MT: So what does a band do with three months holiday? I’m a teacher, so I’m used to long holidays – I’m lazy. It’s why I took the job!
RK: I have a daughter so I hang out with her a lot. I teach guitar, some. Watch a lot of baseball. Just hang out! Go out to bars now and then. Do regular, domestic sort of stuff you can do while you’re home. I try to be creative – write some music when I’m home. Always playing guitar though, for sure.
MT: Has that always been a hobby that you’ve been fortunate enough to take on as a career?
RK: Yeah, ever since I was about twelve years old. Ever since I picked up a guitar it’s like I never looked back. Before I played guitar I was really into baseball and I tell people if I wasn’t doing this I’d want to be playing Major League Baseball. But ever since I picked up a guitar, that’s just what I’ve always done.

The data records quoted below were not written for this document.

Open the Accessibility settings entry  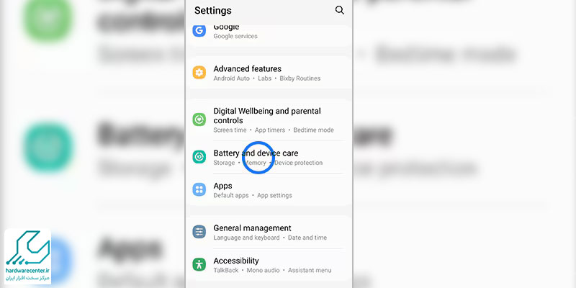click(x=269, y=265)
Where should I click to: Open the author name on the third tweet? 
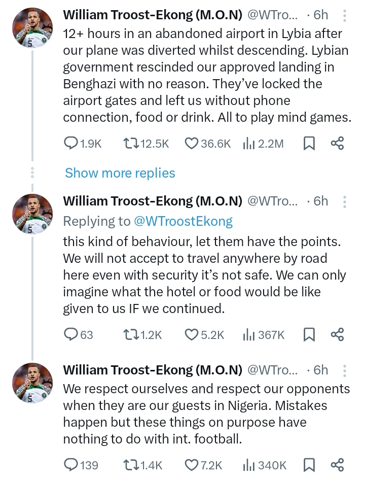(153, 370)
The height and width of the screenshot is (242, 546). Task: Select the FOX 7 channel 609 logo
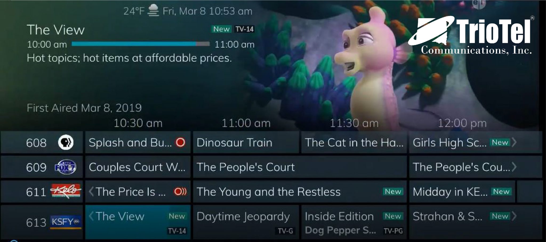(x=65, y=167)
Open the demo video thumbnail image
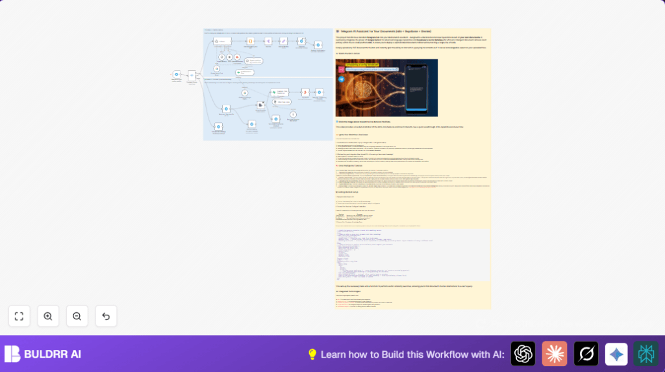 [386, 87]
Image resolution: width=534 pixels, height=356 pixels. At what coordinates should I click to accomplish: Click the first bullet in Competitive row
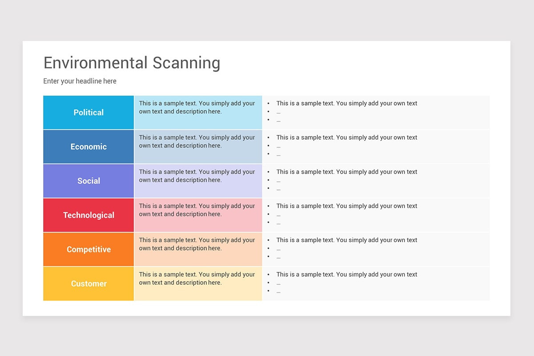pos(347,240)
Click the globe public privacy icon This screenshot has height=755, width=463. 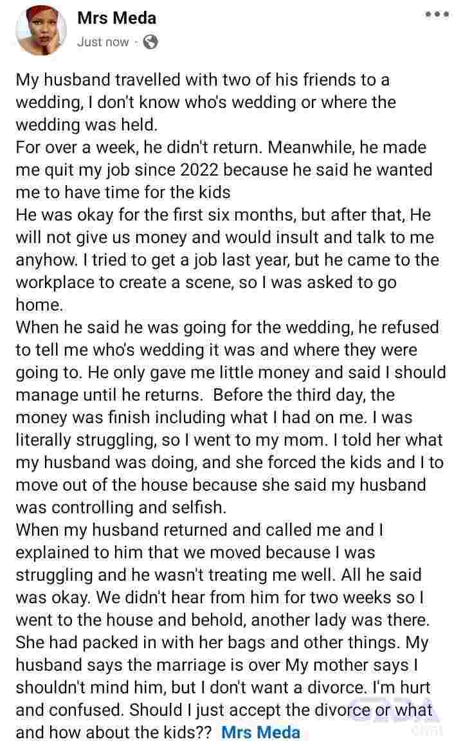click(150, 42)
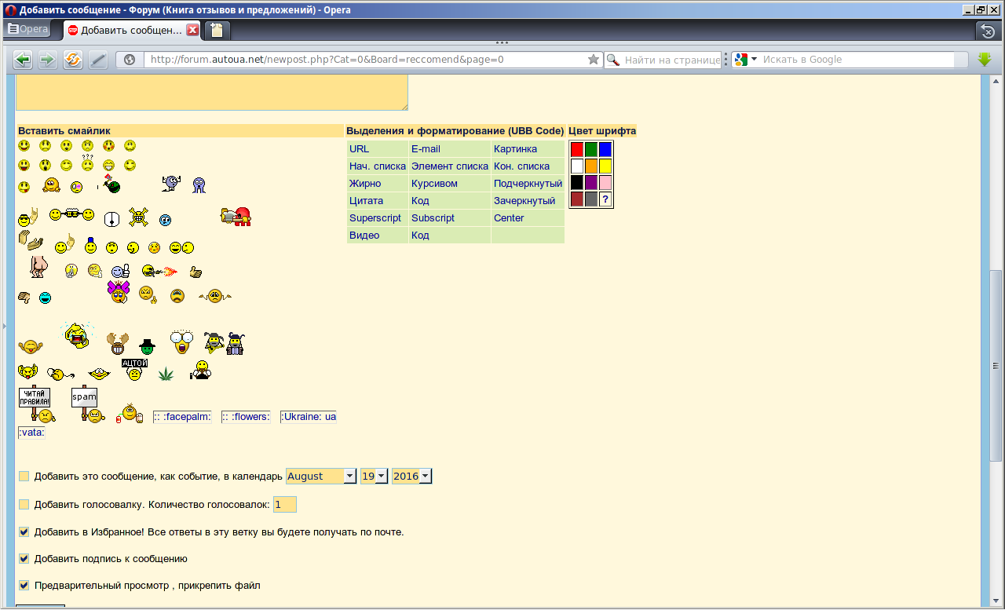Screen dimensions: 1005x610
Task: Click the bookmark star in address bar
Action: pyautogui.click(x=594, y=60)
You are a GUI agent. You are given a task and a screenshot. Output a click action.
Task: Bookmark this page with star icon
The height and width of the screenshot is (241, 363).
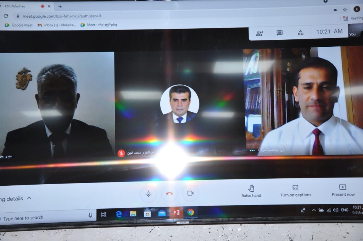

MT: Which baseball team do you support?
RK: Atlanta Braves, for sure!
MT: A lifetime fan?
RK: Yeah, I’m from Georgia so the Braves are like my home team.
MT: Baseball never really caught on in the UK for some reason.

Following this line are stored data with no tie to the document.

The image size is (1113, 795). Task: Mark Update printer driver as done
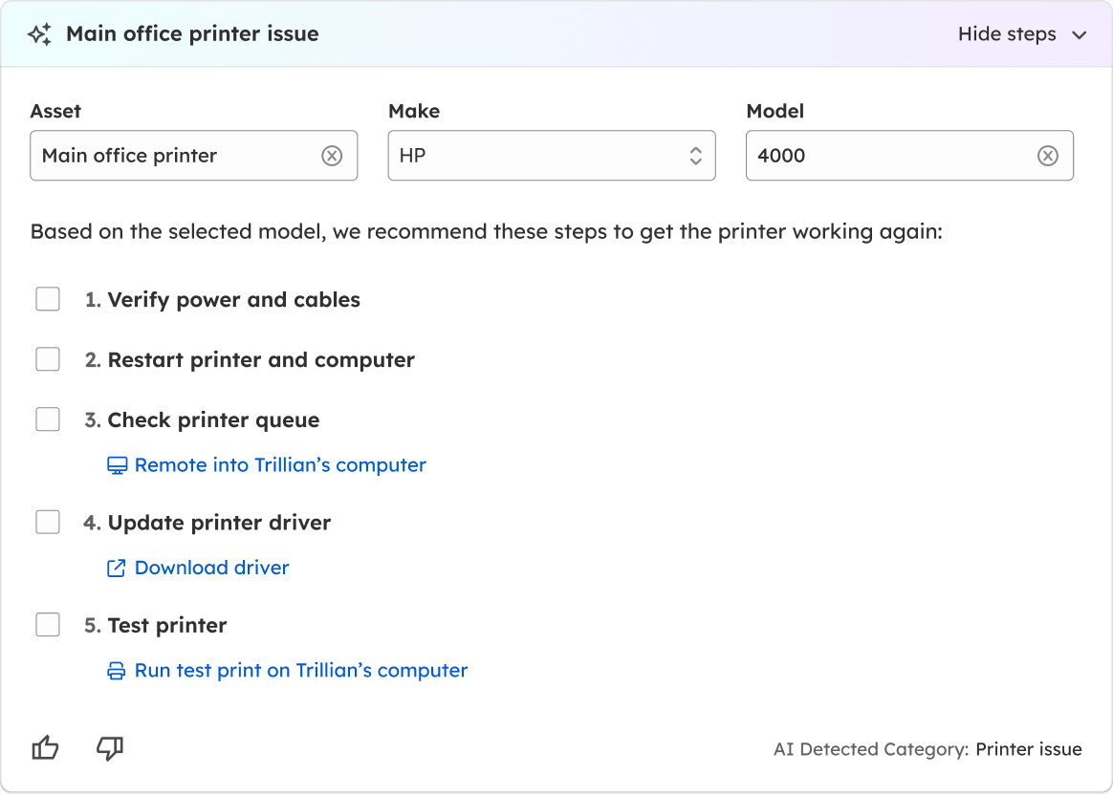(x=48, y=522)
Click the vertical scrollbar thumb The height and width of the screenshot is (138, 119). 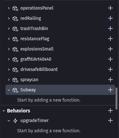[x=116, y=98]
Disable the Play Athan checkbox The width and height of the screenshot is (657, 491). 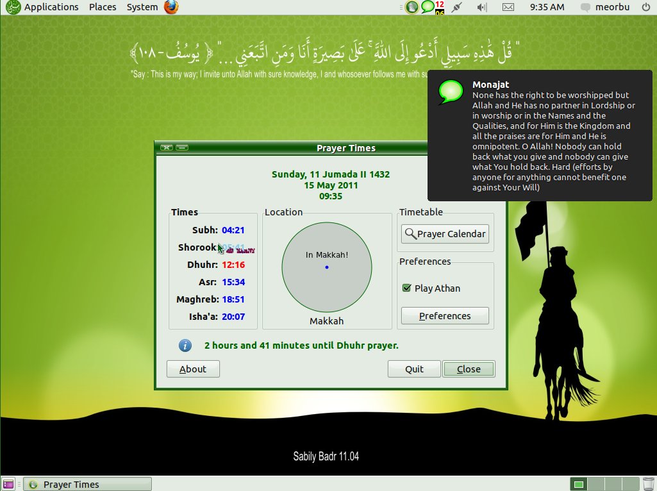pyautogui.click(x=406, y=288)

RK: Baseball’s a really American sport. There’s a lot of pitchers we get from Japan, and different players from Asia so I guess they like it over there.
MT: Back to the music, and you’ve got Into the Everblack coming out in under a month [note: UK release was June 10th, when I interviewed Ryan it was just about to be released in the US]. You’re touring around now?
RK: Within the week, we’ll be back out on tour yes.
MT: And that’ll be you out supporting the new album?
MT: As I mentioned we saw you quite recently over here. How’s the set list going to change for the forthcoming dates? Are you really focussing on the new album?
RK: We’ll be playing a good many, maybe three or four new songs each night. This coming tour we only have a thirty minute set, but by the time we get back over there we’ll be headlining. So by them we’ll probably be playing between four and six new songs. We’ll be playing a good bit of the new album.
MT: Almost half the album – cool. The venue you’ve got in Glasgow this time is the Cathouse. Sound familiar?
RK: Yeah, yeah – I think the last time we were there was with Skeleton Witch.
MT: With the new album you’ve had three tracks that have been released as the modern day equivalent of singles. Are these a big factor in your sales or do you really focus on the album?
RK: The videos and songs we release is mainly just for hype. Especially right now with this album about to come out. It’s really to give people a taste of the album – to have people sharing it and talking about it. Hopefully that will translate into more album sales.
MT: I was looking at your back catalogue, and unlike a lot of bands (though I notice it’s coming back in) almost the entire thing is available on vinyl as well.
RK: Well, I don’t know the numbers exactly but I dare say that all the stuff we sell on vinyl sells out. There are so many people out there who collect vinyl. Vinyl’s a really cool thing! It’s like this big piece of art. It’s nice to have a copy where you can sit there, look at it – read the lyrics.
MT: Talking about lyrics and looking at things, the new album sleeve is by someone who’s well known for movie artwork.
RK: Yeah, I believe so. I don’t know too much about him, but he really captured what we were going for. It’s got that real dark, sinister vibe to it. I think he really nailed it.
MT: Going back to the band. You’ve always had a dark undertone, even the name of the band referring to the murder of an actress. A lot of the song titles and lyrics have quite horrific themes. The current one being publicised off the new album is “Raped in Hatred by Vines of Thorn” which is based on a scene from Evil Dead. Is this something you’re always thinking of? “Is this something else we can use as the basis for a new song…?”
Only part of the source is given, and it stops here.